Sends files from a Google Cloud Services (GCS) Storage bucket to the GCS Document AI v1 API for asynchronous (offline) processing. The output is delivered to the same bucket as JSON files containing the OCRed text and additional data.

dai_async(
  files,
  dest_folder = NULL,
  bucket = Sys.getenv("GCS_DEFAULT_BUCKET"),
  proj_id = get_project_id(),
  proc_id = Sys.getenv("DAI_PROCESSOR_ID"),
  proc_v = NA,
  skip_rev = "true",
  loc = "eu",
  token = dai_token()
)

Arguments

files: a vector or list of pdf filepaths in a GCS Storage bucket Filepaths must include all parent bucket folder(s) except the bucket name
dest_folder: the name of the GCS Storage bucket subfolder where you want the json output
bucket: the name of the GCS Storage bucket where the files to be processed are located
proj_id: a GCS project id
proc_id: a Document AI processor id
proc_v: one of 1) a processor version name, 2) "stable" for the latest processor from the stable channel, or 3) "rc" for the latest processor from the release candidate channel.
skip_rev: whether to skip human review; "true" or "false"
loc: a two-letter region code; "eu" or "us"
token: an access token generated by dai_auth() or another auth function

Value

A list of HTTP responses

Details

Requires a GCS access token and some configuration of the .Renviron file; see package vignettes for details. Currently, a dai_async() call can contain a maximum of 50 files (but a multi-page pdf counts as one file). You can not have more than 5 batch requests and 10,000 pages undergoing processing at any one time. Maximum pdf document length is 2,000 pages. With long pdf documents, Document AI divides the JSON output into separate files ('shards') of 20 pages each.

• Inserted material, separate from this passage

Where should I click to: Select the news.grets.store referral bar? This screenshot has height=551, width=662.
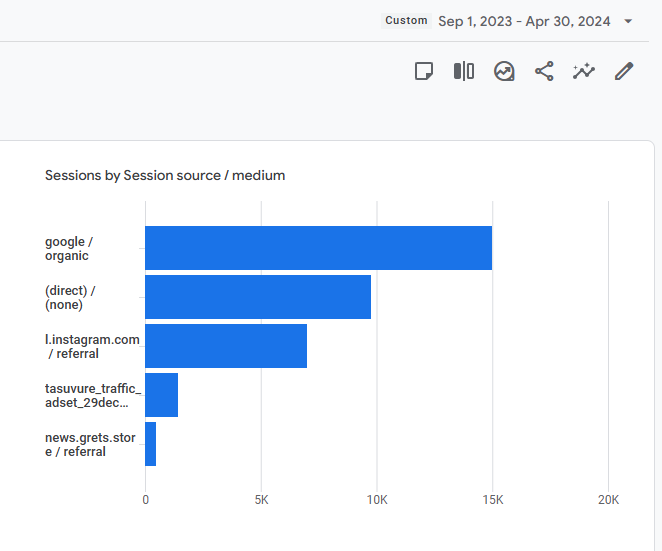click(x=151, y=444)
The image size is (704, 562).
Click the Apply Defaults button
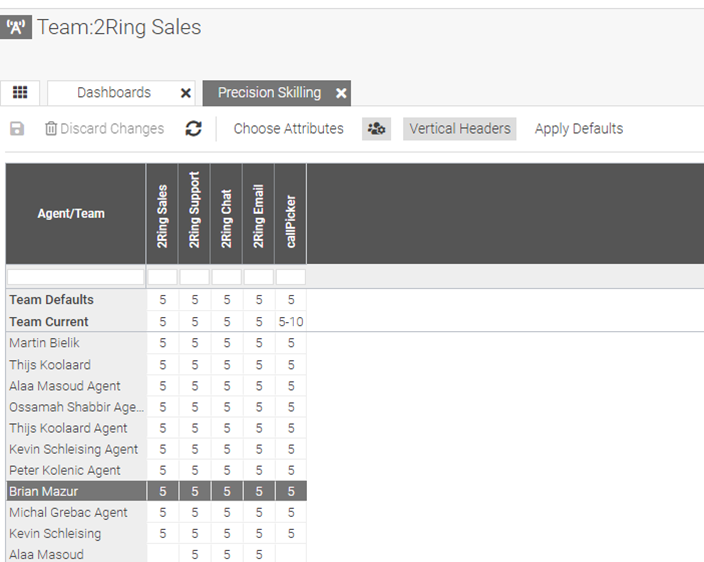click(578, 129)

If you want longer shards, use dai_tab_async(), which accesses another API endpoint that allows for shards of up to 100 pages.

Examples

if (FALSE) { # \dontrun{
# with daiR configured on your system, several parameters are automatically provided,
# and you can pass simple calls, such as:
dai_async("my_document.pdf")

# NB: Include all parent bucket folders (but not the bucket name) in the filepath:
dai_async("for_processing/pdfs/my_document.pdf")

# Bulk process by passing a vector of filepaths in the files argument:
dai_async(my_files)

# Specify a bucket subfolder for the json output:
dai_async(my_files, dest_folder = "processed")
} # }